The Fundamentals of Storage Systems – Introduction

At least once a year I give a large talk on disk subsystems, IO and SQL Server. It’s a ground up from the nuts and bolts of how a hard drive works through SAN’s and Solid State Disks. The reasons I give this presentation so often is it is one of the most requested topics and one of the most misunderstood. The problem often lies in the fact the DBA may not know that much about different storage systems but they do know that it is very important do their jobs. With the rise of SAN, iSCSI and other storage solutions DBA’s have less and less control over the disk system that their SQL Server relies on. It’s my goal to give them, or you, the tools they need to effectively present their needs to the storage teams hopefully without a major amount of fuss and arguments. If you know how and why it works they way it works you can make logical requests in the language that your storage folks understand.

The presentation is meant to lay the foundation that can then be built upon and expand your knowledge off all things I/O.

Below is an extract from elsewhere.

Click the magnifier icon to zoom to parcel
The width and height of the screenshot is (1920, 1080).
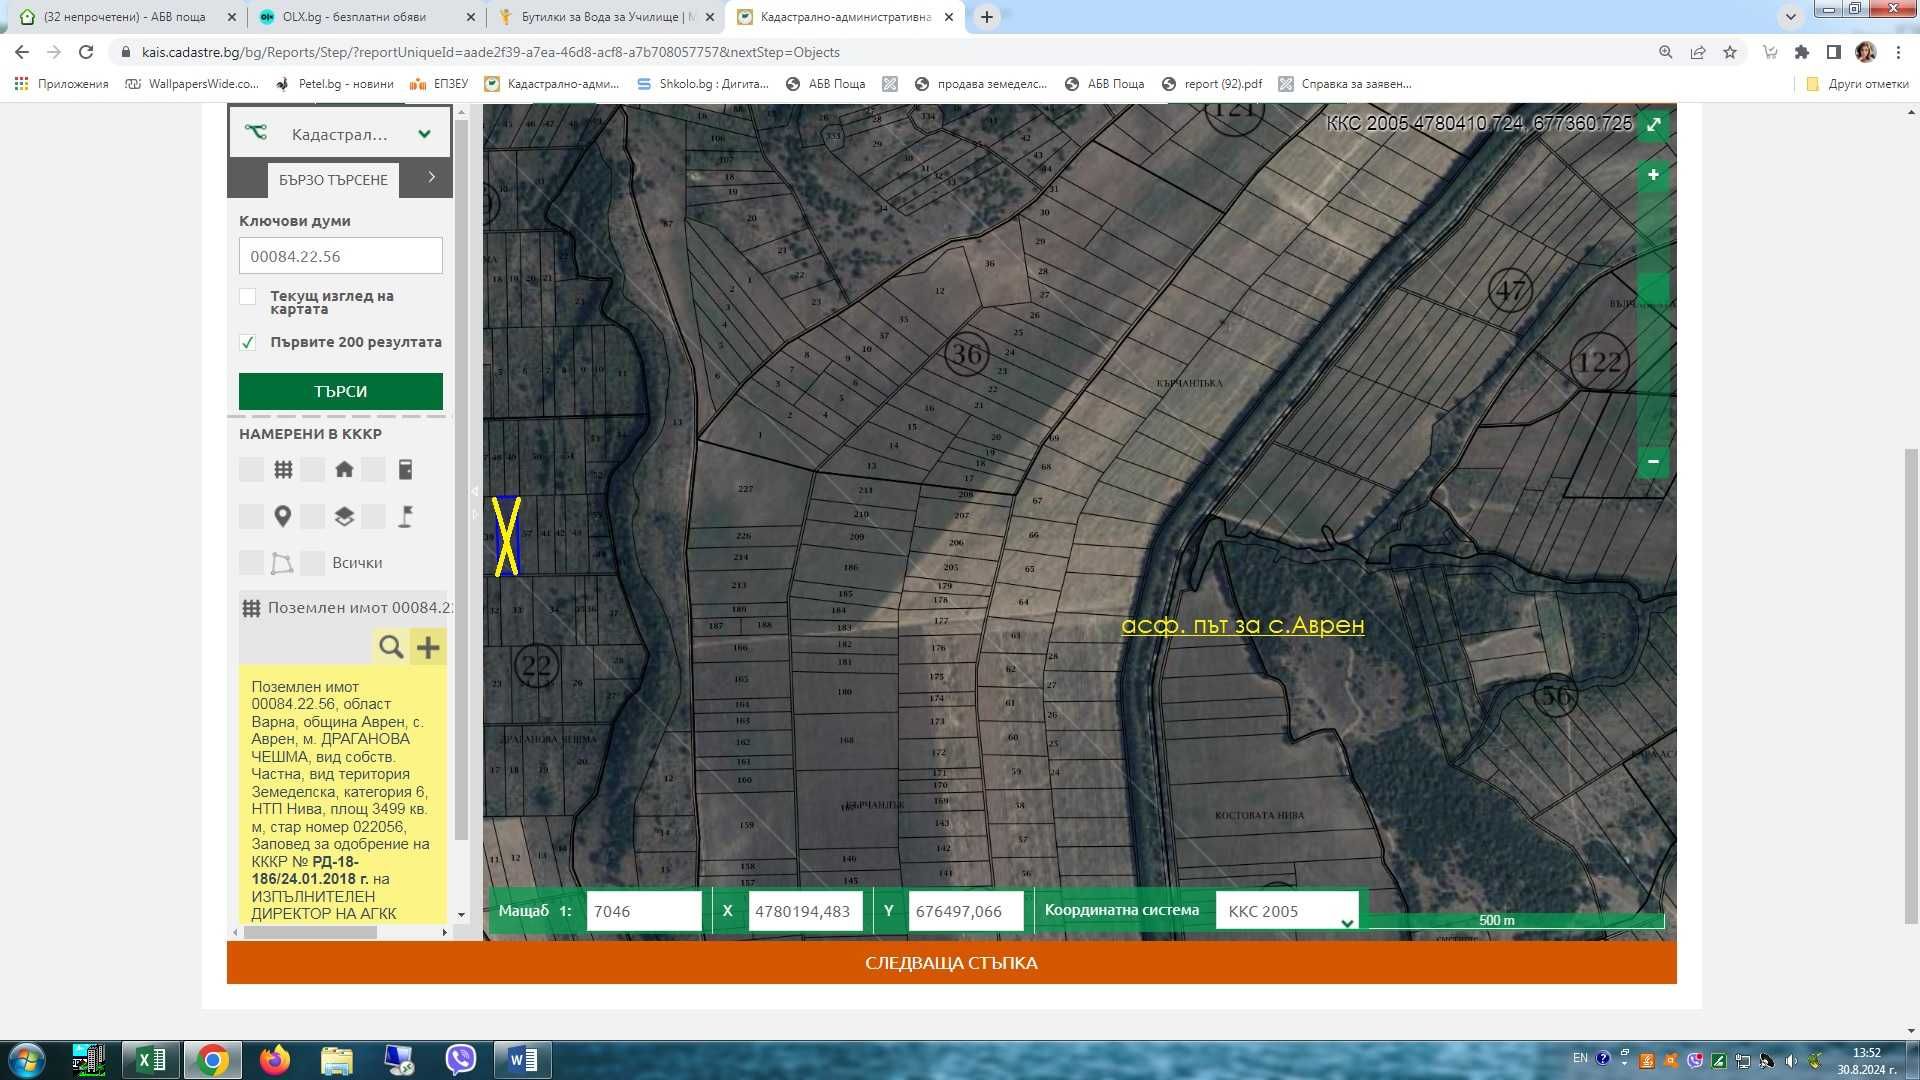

This article series will be slightly expanded over what my presentation normally covers, since I’m only restricted by your willingness to read what I write. It will still be a condensed version of storage systems but I’ll put up as many reference links as I can.

Series To Date:

  1. Introduction
  2. The Basics of Spinning Disks
  3. The System Bus
  4. Disk Controllers, Host Bus Adapters and Interfaces
  5. RAID, An Introduction
  6. RAID and Hard Disk Reliability, Under The Covers
  7. Stripe Size, Block Size, and IO Patterns
  8. Capturing IO Patterns
  9. Testing IO Systems
  10. Latency
  11. Solid State Storage Basics
  12. Understanding Reliability and Performance of Solid State Storage
  13. Shared Consolidated Storage Systems

Upcoming Posts :

Storage Area Networks
Network Attached Storage
iSCSI
SQL Server and The File System
Understanding Mean Time to Failure and Other Failure Metrics
Tools and Techniques To Monitor SQL Server and I/O

Some topics may be a single post some may span several I won’t know for sure until I get done writing them. As request come in I may try to post on specific questions, or at a minimum point you in the right direction.